● **EXTRAIT CHOISI**

Nous avions créé notre propre mythe à propos de ce roman. De ce titre, nous avions entendu parler d'un libraire et de livres à l'index sous la fameuse «Grande Noirceur». Il n'en fallait pas plus pour qu'au fil des ans, nous imaginions un héros bravant les interdits d'une société sous la coupe du clergé, avec une longue liste de brillants romans comme autant d'armes contre l'obscurantisme.

C'est donc une surprise lorsqu'on découvre que le personnage créé par Bessette est un antihéros qui ne voue en rien un culte aux livres. Aucun ravissement lorsque son patron Chicoine lui ouvre fièrement son «capharnaüm» rempli de livres proscrits, à vendre sous le manteau. «Je trouvais son attitude un peu bébête. Il eût été si simple de placer ces livres avec les autres dans la boutique. Nous n'étions pas au collège Saint-Étienne. Chicoine était maître chez lui.»

On devine qu'Hervé Jodoin a déjà eu un penchant pour la lecture, lui qui a déjà travaillé comme répétiteur dans un collège et qui, mine de rien, dissémine son opinion sur certains titres au fil d'un journal, écrit pour tuer le temps le dimanche quand la taverne est fermée. Mais au moment du récit, tout ce qui l'intéresse est d'avoir un job le moins prenant possible et qu'on lui foute la paix. À cette connaissance qui lui demande «s'il aime toujours les livres», il raconte: «Esquissant une moue d'indifférence, je lui déclarai que les livres brûlaient moins longtemps que le charbon, mais que, faute d'autre combustible, il m'arrivait de m'en servir.» Provocateur.

Comme un étranger

On se prend d'affection pour cet émule du Meursault de Camus. Par sa simple présence et sans faire grand-chose, il est celui par qui le scandale arrive dans le petit village de Saint-Joachin où il est effectivement un étranger. Mais on sent bien qu'il serait un étranger n'importe où. Car sous son apparent détachement de tout, son laisser-aller, voire son abandon, Jodoin est farouchement indépendant. Pas vraiment apeuré par le curé du village qui veut savoir s'il a vraiment vendu à un élève Essai sur les moeurs de Voltaire (livre «somnifère», selon Jodoin), pas plus excité qu'il ne faut par les grandes idées libertaires de son patron, Chicoine, dans lequel il voit précisément un commerçant flairant surtout une bonne affaire (et qui paniquera à la première menace), Jodoin baise en plus la propriétaire de sa pension avant de s'en lasser aussitôt. Sans foi, ni patrie, ni famille, ce Jodoin est d'une superbe ironie.

Critique sans pitié

Le libraire n'est pas tant un roman engagé dans une cause quelconque qu'une féroce critique des moeurs de l'époque, sans pitié pour personne, avec un seul gagnant au final: Jodoin, qui mystifiera «les bonzes de Saint-Joachin» et roulera «ce foireux de Chicoine». En un sens, Jodoin est un vrai moderne, blasé peut-être, mais libre dans un monde rétrograde et absurde.

● **CONSIGNE ÉCRITE 1**
D'après l'extrait sur le roman Le libraire, à quel moment Jodoin écrit-il son journal ?

● **ENTRÉES DE L'EXERCICE**

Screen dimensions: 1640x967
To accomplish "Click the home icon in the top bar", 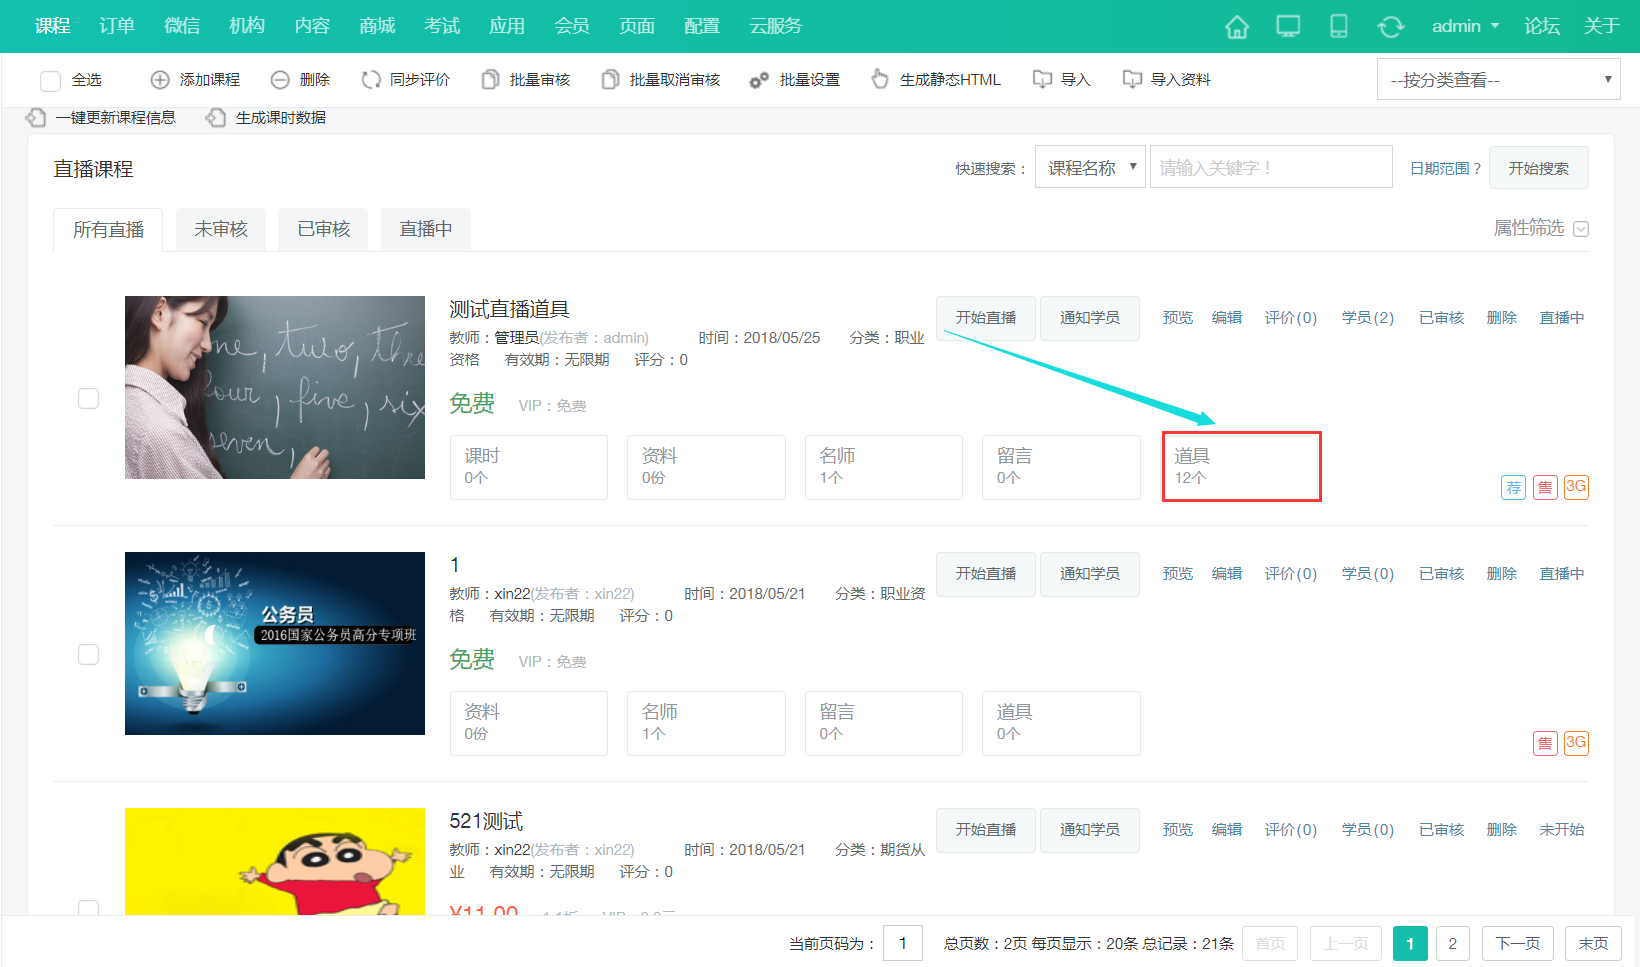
==
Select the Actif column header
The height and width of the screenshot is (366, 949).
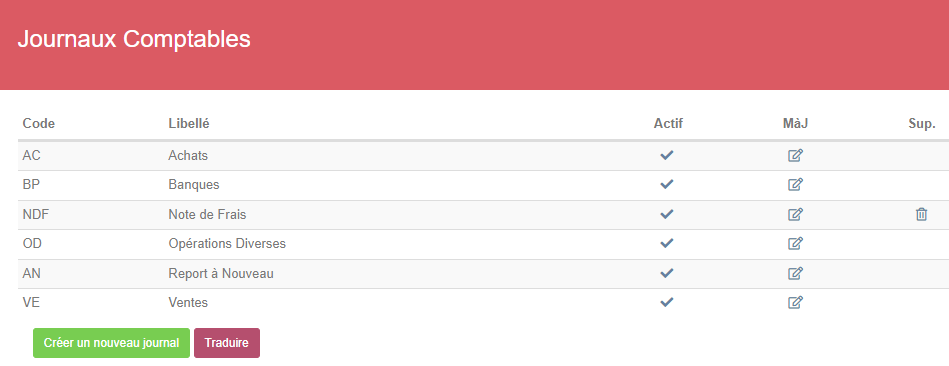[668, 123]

● **CONSIGNE ÉCRITE 2**
Dans les entrées, prenez la partie qui va de la ligne contenant "Screen dimensions: 1640x967" jusqu'à la ligne contenant "the home icon", ces deux lignes comprises. Recopiez-la en remplaçant "top bar" par "bottom bar", sans rien changer d'autre, et sans les images.

● **RÉSULTAT 1**
Le dimanche, quand la taverne est fermée.

● **RÉSULTAT 2**
Screen dimensions: 1640x967
To accomplish "Click the home icon in the bottom bar", 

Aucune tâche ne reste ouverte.